**Exercise prompt**
No pictures should appear in the copy. Reproduce exactly the lines from the one containing "The height and" through the end of the material below.

_____

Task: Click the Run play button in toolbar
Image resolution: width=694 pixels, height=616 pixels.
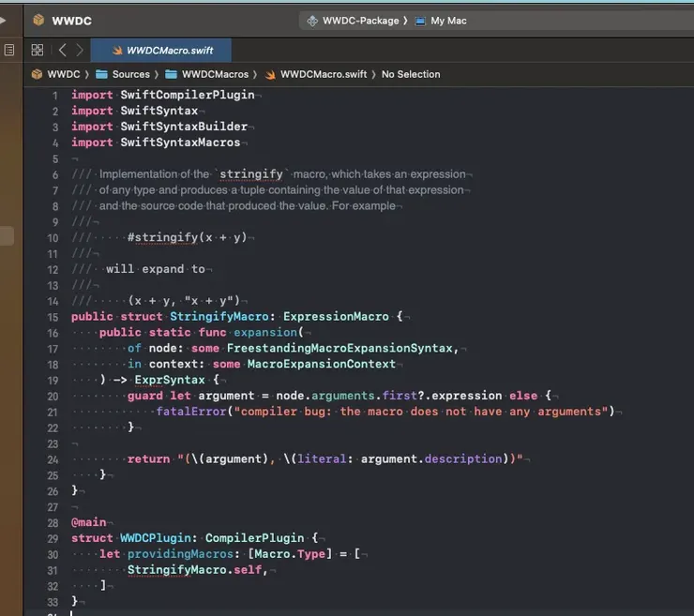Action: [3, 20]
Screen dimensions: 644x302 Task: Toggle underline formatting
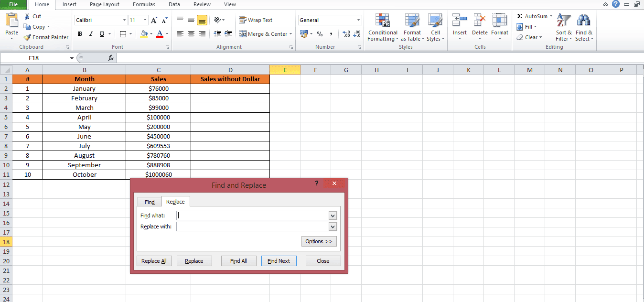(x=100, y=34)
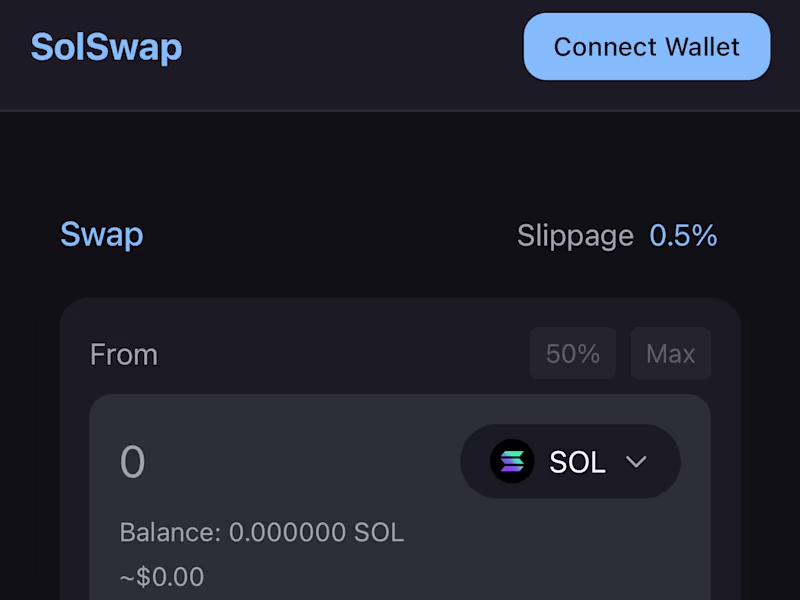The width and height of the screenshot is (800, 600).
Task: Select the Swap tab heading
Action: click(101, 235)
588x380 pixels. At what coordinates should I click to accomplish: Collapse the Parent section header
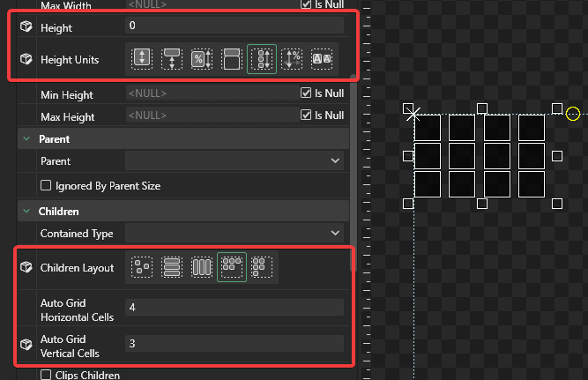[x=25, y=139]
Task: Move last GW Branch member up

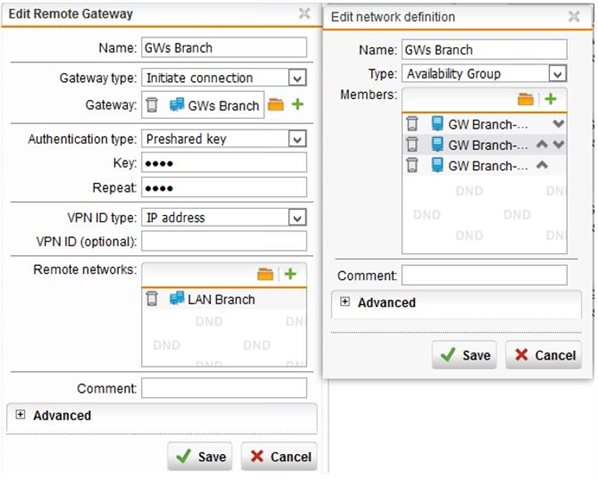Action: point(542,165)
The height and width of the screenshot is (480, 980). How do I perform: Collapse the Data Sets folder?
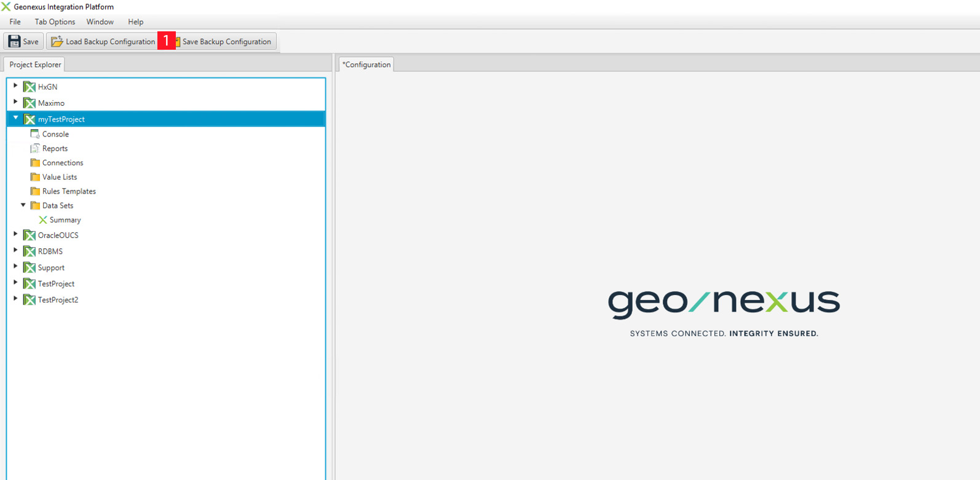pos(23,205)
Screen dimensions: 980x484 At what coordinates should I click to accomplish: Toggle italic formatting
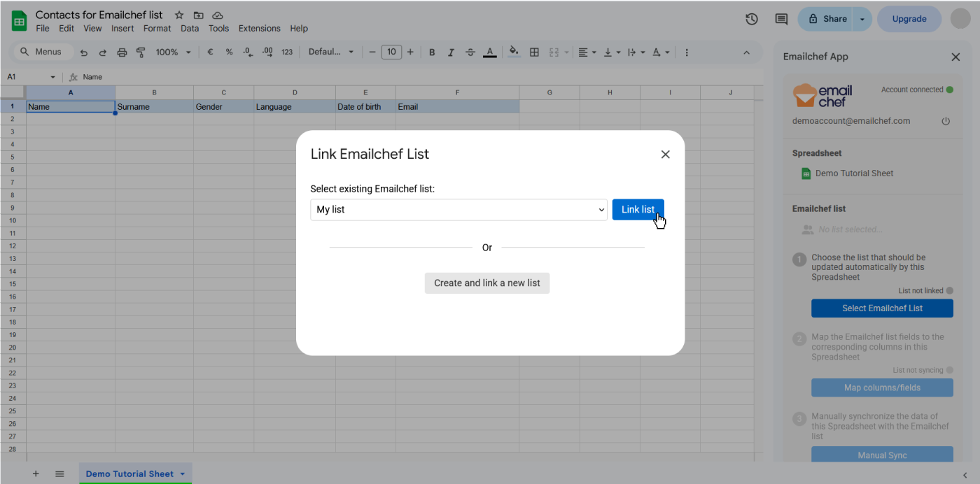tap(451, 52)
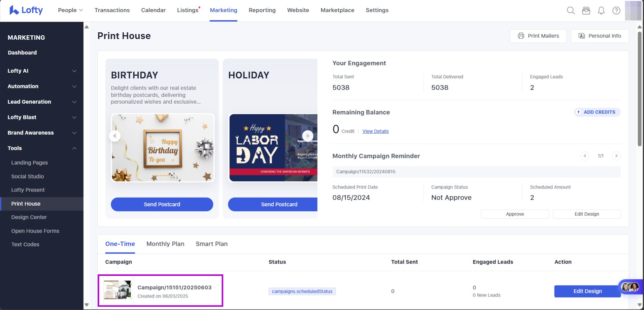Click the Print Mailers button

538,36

_____

**Answer to the exercise**
The height and width of the screenshot is (480, 980). How do I perform: Collapse the Data Sets folder?
pos(23,205)
Screen dimensions: 980x484 At what coordinates should I click to accomplish: Toggle italic formatting
tap(451, 52)
Click the Print Mailers button

538,36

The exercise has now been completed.